MEDITATE - WEEK1

 

 

2nd Direction Point: Meditate

I remember a day once long ago when I was a younger man, about twenty years old.  It was in my “pre-Christian” time of life.  I had a job at a retail store in a large, enclosed shopping mall.  In the middle of the mall was a huge courtyard with a large fountain underneath a massive skylight that gave view to a significant portion of the sky.  Surrounding the fountain on four sides were tiered carpeted steps—bleachers, really—on which shoppers and lovers and workers relaxed while children played around on the steps, their loud and raucous yells of joy muted by the soft roar of the fountain itself.  Once while taking a work-break in the courtyard, it struck me how idyllic, even Edenic, the place was.  As far as I could tell, no one had a care in the world or, if they did, this was a place where they could find a “seventh day rest” from them.

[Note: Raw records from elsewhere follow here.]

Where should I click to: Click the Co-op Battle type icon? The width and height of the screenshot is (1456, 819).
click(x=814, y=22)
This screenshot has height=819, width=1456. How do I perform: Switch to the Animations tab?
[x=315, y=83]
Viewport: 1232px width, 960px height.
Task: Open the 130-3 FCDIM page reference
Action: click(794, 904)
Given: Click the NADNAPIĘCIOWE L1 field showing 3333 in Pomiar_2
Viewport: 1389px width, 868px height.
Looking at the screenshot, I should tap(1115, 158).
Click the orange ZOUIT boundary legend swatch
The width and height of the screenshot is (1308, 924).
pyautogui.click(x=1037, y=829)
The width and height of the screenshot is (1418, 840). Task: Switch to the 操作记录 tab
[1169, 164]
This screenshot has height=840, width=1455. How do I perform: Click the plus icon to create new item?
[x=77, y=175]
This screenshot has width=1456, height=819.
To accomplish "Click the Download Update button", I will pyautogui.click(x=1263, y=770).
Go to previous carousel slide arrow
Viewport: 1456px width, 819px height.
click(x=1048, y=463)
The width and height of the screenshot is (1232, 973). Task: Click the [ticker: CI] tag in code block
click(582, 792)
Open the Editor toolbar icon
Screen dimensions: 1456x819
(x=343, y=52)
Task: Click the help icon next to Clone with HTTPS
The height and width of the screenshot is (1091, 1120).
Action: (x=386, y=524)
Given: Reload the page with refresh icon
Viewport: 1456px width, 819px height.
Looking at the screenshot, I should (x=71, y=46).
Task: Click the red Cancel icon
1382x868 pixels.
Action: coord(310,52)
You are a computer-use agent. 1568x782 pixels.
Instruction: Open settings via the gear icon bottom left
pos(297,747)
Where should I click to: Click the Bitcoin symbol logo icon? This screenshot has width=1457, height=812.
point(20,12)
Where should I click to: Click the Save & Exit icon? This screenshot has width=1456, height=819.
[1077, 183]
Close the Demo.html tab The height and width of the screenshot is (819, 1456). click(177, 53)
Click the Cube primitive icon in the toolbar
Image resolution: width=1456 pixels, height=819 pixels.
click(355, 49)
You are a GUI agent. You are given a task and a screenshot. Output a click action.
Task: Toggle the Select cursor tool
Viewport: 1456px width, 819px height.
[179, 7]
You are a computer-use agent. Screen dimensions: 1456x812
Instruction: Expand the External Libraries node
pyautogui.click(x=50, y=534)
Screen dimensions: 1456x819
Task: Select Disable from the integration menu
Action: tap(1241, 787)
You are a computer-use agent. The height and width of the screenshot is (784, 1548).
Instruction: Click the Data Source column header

While taking my break there in the early afternoon, I gazed placidly up through the skylight at the incredible cloud structures that were passing by before my eyes.  The robin’s egg blue of the sky with immense tufts of cotton drifting by, each of them a unique shape caught temporarily in time.  I was struck by the sheer wonder, beauty, and simplicity of everyday creation.  As my mind took this in, I began to wonder about us humans: how were we intrinsically different from, say, horses?  Despite the natural power I was witnessing, it occurred to me that humans had affected the weather patterns behind those clouds, had planted flags on the moon, had taken raw elements of nature and turned them into the steel, glass, artificial lighting, and gas-heated space in which I was now sitting.   I was struck by the human power and ability to not only change the natural environment but our ability to create artificial environments.  In short, I was swept up in the realization that, out of all forms of life hitherto formed, we alone had this power of recreation or the manipulation of the creation.  The major dinosaurs had ruled the earth for millions of years but had not done what we were able to do.  Why?  What is it about us humans that makes us so uniquely different?

Journaling questions –

1.  God imbues the creation with the ability to self-recreate.  How do you recreate God’s “and it was good” creation in your own life?

2.  What is meant by “God’s image and likeness?”  Does your life reflect this?

3.  If you were in charge of the Garden of Eden, what rules or parameters would you establish governing what goes on there?  How are you recreating the Garden in your life and others’ lives today?